I'm trying to recall the basics of ODEs, I'm using that in my systems course. Suppose, we have an equation:
$\displaystyle y'+y=f(x)$
The solution would be 2 contributions, the solution to the homogenous equation and the particular solutions, now my questions are:

(1) Does the particular solution have to be of the form $\displaystyle f(x)$?
(2) Take $\displaystyle f(x)$ to be the unit step function $\displaystyle u(x)$, what would then the solution be?

Thanks for the help?

2. (1) Typically, you take your guess from the form of f(x).

(2) I would use the standard integrating factor method for solving this equation.

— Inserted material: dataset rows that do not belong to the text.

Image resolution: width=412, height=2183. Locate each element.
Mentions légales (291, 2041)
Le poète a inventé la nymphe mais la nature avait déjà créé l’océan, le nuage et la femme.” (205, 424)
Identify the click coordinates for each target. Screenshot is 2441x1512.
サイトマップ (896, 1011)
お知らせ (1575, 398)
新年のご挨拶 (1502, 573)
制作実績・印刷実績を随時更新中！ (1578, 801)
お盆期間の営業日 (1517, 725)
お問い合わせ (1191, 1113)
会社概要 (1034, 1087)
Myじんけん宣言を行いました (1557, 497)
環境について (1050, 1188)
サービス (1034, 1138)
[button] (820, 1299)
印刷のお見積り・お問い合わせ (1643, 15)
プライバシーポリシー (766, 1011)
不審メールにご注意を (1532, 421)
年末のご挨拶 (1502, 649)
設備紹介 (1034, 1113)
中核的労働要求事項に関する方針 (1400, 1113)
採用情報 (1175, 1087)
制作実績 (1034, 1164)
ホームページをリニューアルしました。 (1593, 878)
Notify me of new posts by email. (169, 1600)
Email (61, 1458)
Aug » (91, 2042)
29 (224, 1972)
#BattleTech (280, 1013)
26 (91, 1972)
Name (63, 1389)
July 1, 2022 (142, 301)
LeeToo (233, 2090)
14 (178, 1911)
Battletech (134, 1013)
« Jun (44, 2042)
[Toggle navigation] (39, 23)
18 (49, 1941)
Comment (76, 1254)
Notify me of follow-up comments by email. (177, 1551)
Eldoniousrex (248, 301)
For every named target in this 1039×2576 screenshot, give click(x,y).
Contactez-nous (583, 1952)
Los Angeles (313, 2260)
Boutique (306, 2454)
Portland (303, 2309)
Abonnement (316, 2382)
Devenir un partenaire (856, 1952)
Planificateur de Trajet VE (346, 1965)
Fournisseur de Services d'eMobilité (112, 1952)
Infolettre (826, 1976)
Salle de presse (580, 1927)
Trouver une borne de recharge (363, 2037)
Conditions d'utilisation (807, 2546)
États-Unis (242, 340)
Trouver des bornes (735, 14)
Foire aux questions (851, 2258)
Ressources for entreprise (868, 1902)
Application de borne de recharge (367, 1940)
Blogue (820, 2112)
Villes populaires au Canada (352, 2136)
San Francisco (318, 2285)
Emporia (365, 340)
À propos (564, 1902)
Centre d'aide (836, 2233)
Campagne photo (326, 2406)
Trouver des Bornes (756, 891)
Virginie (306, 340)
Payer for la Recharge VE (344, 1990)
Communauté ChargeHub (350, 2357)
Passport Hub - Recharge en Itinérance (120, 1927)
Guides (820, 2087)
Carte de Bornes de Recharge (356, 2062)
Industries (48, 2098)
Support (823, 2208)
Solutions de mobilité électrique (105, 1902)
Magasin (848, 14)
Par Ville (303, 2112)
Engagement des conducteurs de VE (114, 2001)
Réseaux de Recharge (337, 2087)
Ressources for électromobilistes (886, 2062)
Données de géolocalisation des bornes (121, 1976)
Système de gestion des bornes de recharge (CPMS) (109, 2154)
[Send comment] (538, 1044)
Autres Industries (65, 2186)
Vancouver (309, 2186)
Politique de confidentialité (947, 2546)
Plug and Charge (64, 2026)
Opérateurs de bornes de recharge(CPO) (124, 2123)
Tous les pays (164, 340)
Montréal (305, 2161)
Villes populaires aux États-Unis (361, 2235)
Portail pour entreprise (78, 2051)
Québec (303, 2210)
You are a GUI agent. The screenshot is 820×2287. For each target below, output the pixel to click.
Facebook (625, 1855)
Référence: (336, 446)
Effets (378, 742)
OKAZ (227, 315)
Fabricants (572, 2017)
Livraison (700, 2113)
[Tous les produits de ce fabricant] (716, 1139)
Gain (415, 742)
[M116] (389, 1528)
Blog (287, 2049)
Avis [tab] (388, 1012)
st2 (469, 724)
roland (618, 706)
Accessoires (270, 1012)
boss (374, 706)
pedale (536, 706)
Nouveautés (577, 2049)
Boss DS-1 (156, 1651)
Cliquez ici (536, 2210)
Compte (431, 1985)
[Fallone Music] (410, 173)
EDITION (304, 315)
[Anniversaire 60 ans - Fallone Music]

The integrating factor is just $\displaystyle e^{x},$ so you'd get the following:

$\displaystyle [e^{x}y]'=e^{x}f(x)$

$\displaystyle \displaystyle e^{x}y=\int u(x)e^{x}\,dx=(e^{x}-1)\,u(x)+C\dots$

3. I tried substituting that but didn't work... Tried this

$\displaystyle y'e^x + ye^x = u(x)e^x$ becomes $\displaystyle (ye^x)'=u(x)e^x$
so $\displaystyle y=\displaystyle \frac{\int e^x . u(x) dx}{e^x}$ okay but what's $\displaystyle \displaystyle \int e^x . u(x) dx$?

4. Originally Posted by rebghb
I tried substituting that but didn't work... Tried this

$\displaystyle y'e^x + ye^x = u(x)e^x$ becomes $\displaystyle (ye^x)'=u(x)e^x$
so $\displaystyle y=\displaystyle \frac{\int e^x . u(x) dx}{e^x}$ okay but what's $\displaystyle \int e^x . u(x) dx$?
It's the far RHS of the second equation of my first post.